EXERCISE: Dropping every picture, set down exactly the lines in the entries below, starting with the line with "This screenshot has height=509, width=710." and going on through the line with "You are a GUI".

(Saved entries)
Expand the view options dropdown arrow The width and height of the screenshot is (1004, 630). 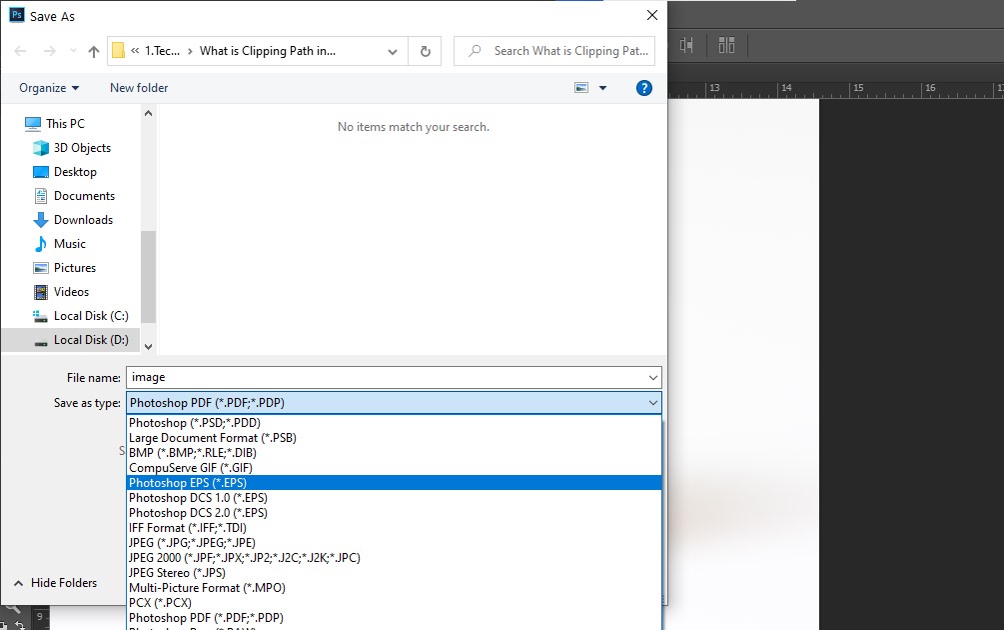point(602,88)
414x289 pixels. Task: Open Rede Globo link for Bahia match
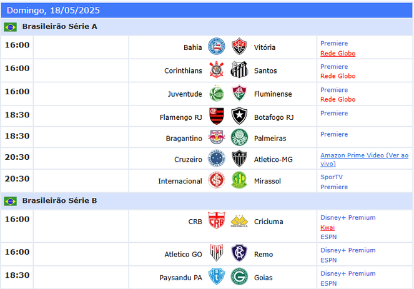coord(338,53)
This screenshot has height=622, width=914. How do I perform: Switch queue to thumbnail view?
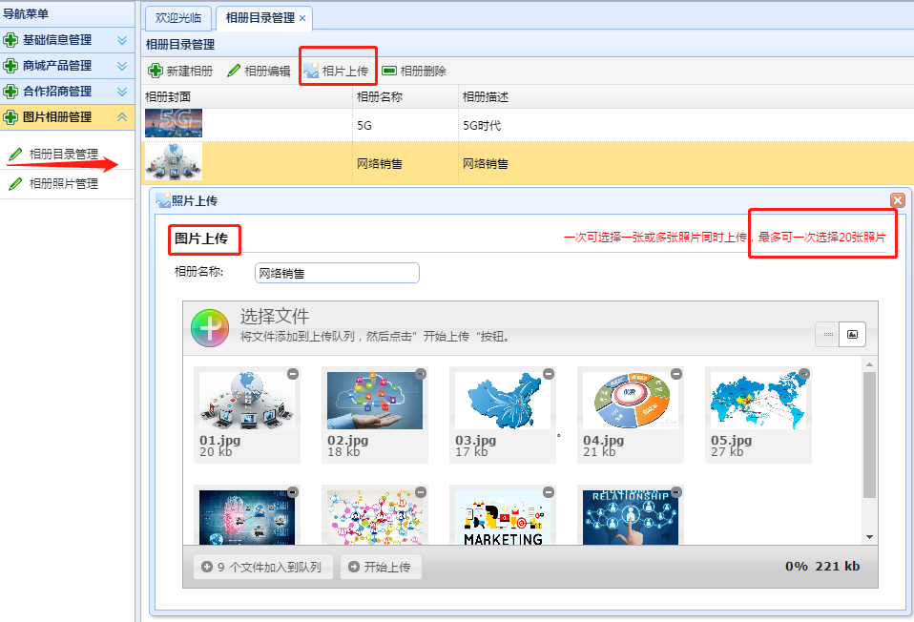tap(852, 334)
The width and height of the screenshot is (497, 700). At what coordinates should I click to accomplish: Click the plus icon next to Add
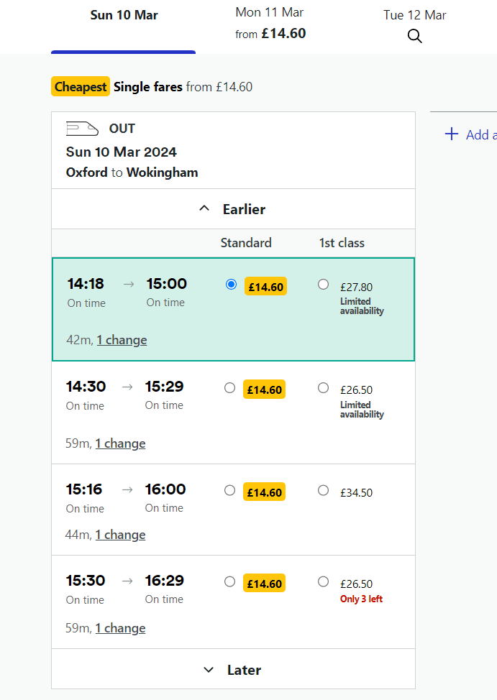pos(452,134)
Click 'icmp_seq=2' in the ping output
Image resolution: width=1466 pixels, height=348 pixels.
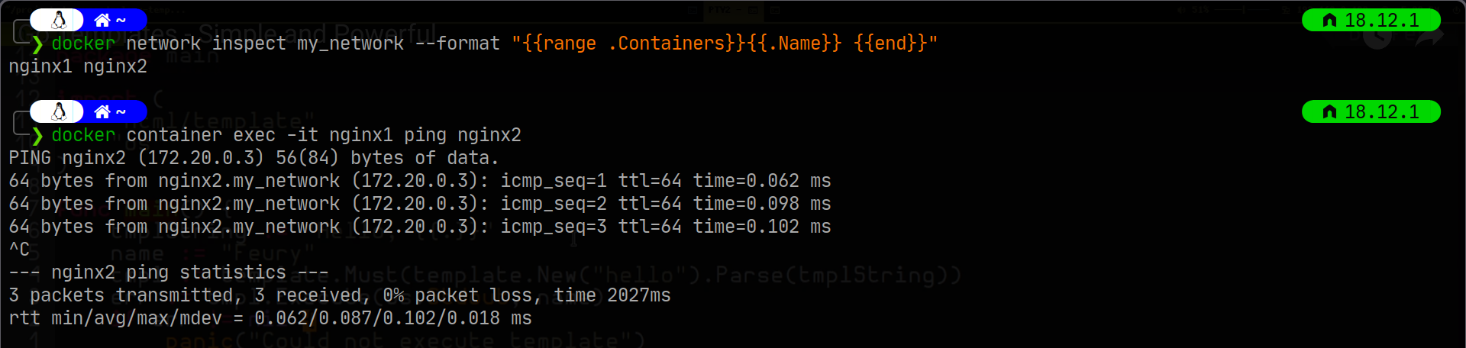[554, 204]
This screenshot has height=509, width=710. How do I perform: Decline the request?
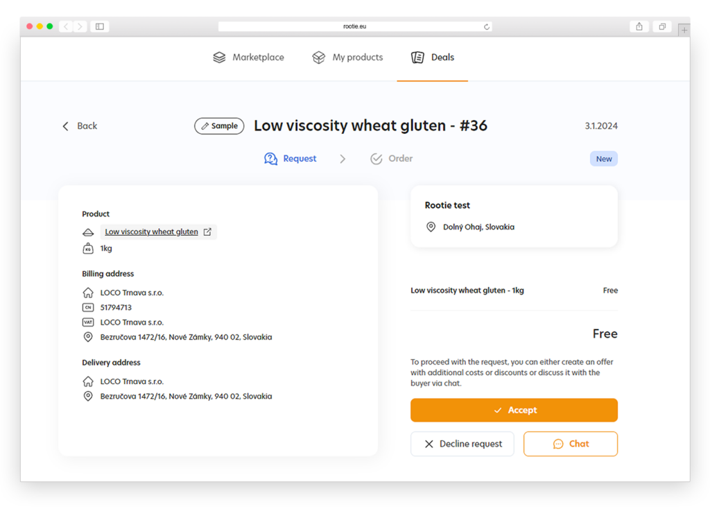462,444
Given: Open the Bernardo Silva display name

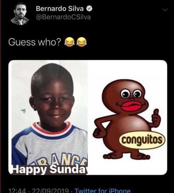Looking at the screenshot, I should 60,9.
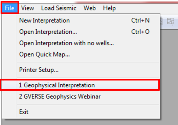Click the Ctrl+N shortcut label
This screenshot has height=125, width=178.
pyautogui.click(x=140, y=20)
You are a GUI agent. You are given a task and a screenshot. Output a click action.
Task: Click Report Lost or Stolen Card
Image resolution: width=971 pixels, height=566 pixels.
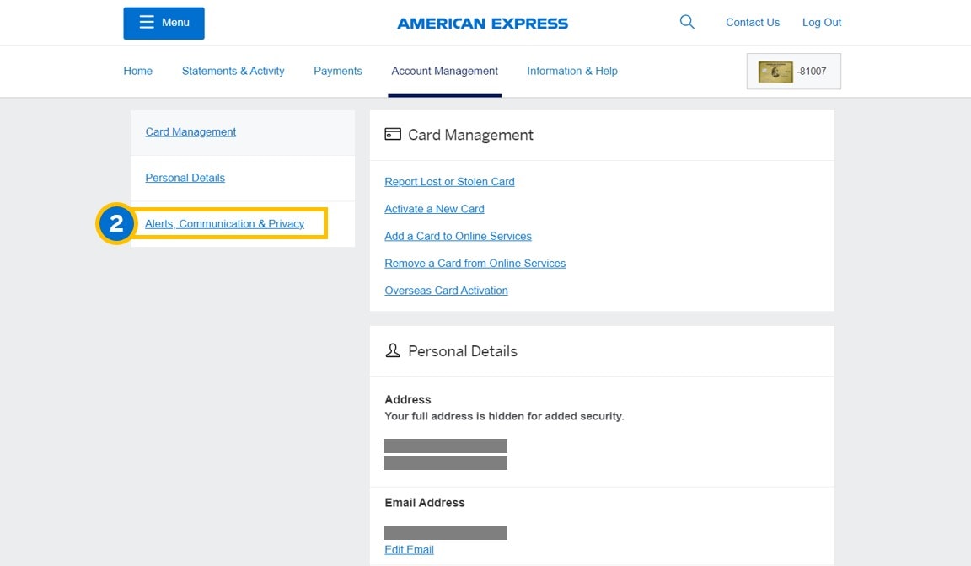449,181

EXERCISE RESPONSE:
This screenshot has height=509, width=710. How do I perform: Decline the request?
462,444
Given: Open the Bernardo Silva display name

Looking at the screenshot, I should 60,9.
Click the Ctrl+N shortcut label
This screenshot has height=125, width=178.
pyautogui.click(x=140, y=20)
You are a GUI agent. You are given a task and a screenshot. Output a click action.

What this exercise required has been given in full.